* _Prompt_
The lines to find are those in the entries that hold the word "will"; copy every one of them.

Stored data entries:
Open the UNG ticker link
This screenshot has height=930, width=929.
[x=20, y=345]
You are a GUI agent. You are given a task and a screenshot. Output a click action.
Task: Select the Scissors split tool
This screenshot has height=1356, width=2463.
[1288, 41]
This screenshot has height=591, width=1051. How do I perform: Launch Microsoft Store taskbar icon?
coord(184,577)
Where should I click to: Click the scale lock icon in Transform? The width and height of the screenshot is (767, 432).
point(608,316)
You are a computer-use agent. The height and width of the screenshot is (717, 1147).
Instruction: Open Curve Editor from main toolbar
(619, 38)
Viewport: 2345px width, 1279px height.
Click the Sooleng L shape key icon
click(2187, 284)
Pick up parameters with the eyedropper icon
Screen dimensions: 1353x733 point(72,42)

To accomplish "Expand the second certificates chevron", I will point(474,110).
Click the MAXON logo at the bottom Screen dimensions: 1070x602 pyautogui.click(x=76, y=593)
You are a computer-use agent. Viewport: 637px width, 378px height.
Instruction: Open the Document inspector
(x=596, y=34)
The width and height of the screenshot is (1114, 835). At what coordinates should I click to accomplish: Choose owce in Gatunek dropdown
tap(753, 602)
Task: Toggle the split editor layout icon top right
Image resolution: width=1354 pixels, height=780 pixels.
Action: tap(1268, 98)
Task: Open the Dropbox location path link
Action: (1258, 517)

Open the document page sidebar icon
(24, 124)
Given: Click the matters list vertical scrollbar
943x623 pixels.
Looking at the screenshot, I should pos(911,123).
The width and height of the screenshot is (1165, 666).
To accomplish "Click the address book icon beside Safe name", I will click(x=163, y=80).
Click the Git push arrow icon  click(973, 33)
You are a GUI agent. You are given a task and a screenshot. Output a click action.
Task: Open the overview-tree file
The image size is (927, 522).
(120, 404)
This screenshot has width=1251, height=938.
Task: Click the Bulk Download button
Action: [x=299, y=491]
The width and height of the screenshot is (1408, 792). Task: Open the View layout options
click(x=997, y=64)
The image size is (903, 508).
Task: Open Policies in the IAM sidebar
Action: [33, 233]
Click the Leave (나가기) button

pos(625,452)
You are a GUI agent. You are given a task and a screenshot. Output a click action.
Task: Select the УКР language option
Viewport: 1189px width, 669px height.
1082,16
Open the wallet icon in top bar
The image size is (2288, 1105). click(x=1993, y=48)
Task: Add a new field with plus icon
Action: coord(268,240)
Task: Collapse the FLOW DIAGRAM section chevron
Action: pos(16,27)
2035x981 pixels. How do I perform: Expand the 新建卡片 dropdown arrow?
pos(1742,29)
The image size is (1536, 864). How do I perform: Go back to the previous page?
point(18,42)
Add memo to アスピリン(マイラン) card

* _Solved exercise_
To accomplish "Expand the second certificates chevron", I will point(474,110).
To accomplish "Click the address book icon beside Safe name", I will click(x=163, y=80).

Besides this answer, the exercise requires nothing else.